Une étroite collaboration avec les écoles supérieures spécialisées et les universités:              
Quelques chercheurs du RGZM enseignent dans des universités allemandes et étrangères dispensant ainsi leur savoir aux générations futures. Une collaboration étroite et particulière avec l´université Johannes-Gutenberg de Mayence se fonde sur une coopération conventionnée et définie avec l´institut de pré et de protohistoire. Une collaboration interdisciplinaire entre archéologues, restaurateurs et naturalistes ne se limite pas à nos propres spécialistes. Le RGZM travaille régulièrement avec les instituts archéologiques et géographiques de l´Université ainsi qu´avec l’institut « Raumbezogene Informations- und Messtechnik (i3mainz) » de l’école supérieure spécialisée de Mayence.  

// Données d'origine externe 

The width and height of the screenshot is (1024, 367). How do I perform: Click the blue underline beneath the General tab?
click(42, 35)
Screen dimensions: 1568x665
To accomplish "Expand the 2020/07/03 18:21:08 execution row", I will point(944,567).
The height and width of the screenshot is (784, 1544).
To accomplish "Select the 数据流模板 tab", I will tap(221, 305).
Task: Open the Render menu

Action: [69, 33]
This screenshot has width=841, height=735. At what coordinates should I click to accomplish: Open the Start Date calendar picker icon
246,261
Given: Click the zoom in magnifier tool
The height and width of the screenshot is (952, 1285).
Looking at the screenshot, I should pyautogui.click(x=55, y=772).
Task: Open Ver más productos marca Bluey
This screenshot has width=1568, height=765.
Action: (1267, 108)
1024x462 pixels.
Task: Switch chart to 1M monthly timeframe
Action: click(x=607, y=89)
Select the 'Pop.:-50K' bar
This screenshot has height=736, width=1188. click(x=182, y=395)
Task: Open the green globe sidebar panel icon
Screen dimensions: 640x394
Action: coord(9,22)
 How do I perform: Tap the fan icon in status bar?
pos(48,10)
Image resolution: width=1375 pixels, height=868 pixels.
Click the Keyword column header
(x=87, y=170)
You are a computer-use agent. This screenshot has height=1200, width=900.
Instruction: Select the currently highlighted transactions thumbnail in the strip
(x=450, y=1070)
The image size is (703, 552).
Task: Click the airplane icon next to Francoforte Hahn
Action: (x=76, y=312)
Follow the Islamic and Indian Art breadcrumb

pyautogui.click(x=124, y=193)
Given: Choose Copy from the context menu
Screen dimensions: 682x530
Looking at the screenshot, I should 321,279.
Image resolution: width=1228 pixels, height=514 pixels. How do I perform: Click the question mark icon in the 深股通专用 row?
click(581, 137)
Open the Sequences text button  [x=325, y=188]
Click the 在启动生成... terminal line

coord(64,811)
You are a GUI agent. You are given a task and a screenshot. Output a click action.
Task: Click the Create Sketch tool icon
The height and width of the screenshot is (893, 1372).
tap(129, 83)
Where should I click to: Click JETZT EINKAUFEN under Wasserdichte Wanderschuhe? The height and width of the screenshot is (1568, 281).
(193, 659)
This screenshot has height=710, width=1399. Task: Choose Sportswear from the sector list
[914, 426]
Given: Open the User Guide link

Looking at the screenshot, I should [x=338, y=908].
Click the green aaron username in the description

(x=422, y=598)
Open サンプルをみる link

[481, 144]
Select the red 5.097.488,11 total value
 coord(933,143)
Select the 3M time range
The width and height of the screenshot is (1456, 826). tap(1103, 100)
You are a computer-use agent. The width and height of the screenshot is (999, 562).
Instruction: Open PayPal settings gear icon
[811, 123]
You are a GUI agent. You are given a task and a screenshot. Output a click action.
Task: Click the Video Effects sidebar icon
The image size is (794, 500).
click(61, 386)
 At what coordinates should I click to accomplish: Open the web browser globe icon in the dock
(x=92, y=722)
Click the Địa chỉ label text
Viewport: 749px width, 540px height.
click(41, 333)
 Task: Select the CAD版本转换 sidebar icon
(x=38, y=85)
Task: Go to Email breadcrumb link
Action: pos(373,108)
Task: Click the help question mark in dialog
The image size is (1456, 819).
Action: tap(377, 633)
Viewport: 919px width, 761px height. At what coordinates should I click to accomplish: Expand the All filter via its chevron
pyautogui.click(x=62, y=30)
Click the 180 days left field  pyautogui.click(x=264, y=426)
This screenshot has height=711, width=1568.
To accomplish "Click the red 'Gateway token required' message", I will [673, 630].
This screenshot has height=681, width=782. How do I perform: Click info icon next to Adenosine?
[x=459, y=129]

Plusieurs établissements en Rhénanie-Palatinat:
Etablie à Mayence, la maison mère du RGZM s´organise autour du château princier (Kurfürstliches Schloss). Alors que les vestiges romains et médiévaux sont regroupés dans cette résidence, les objets protohistoriques sont quant à eux exposés dans son annexe construite en 1960. Répartie entre ces deux bâtiments, elle réunit la maison d´édition, les ateliers de restauration, le laboratoire photographique, la salle de dessin ainsi que l´importante bibliothèque. Depuis le début des années 80, le RGZM s´agrandit contribuant ainsi au développement de nouveaux axes d´études à Mayence, à Mayen ainsi qu´à Neuwied. Depuis 1986, un centre de recherche sur le paléolithique a été fondé dans le château de Monrepos près de Neuwied. Le musée annexé à l’institut est subventionné par la fondation du Prince Maximilien. La découverte et le sauvetage de cinq bateaux de guerre romains à Mayence entraîne la création, en 1989, d´un musée de la navigation antique (Antike Schifffahrt) dans les anciennes halles, situées au sud de la vielle ville. Cet établissement abrite une importante photothèque ainsi que les chambres d´hôtes du RGZM. Un nouveau centre de recherche spécialisée en archéologie, en vulcanologie et en histoire des techniques a ouvert ses portes en 1996 à Mayen près de Coblence. Une société à responsabilité limitée a pour cela été fondée en collaboration avec la région et l’institut de recherche. Elle s’occupe de la mise en valeur d’un parc touristique, le « Vulkanpark Osteifel », chargée de présenter les monuments archéologiques locaux.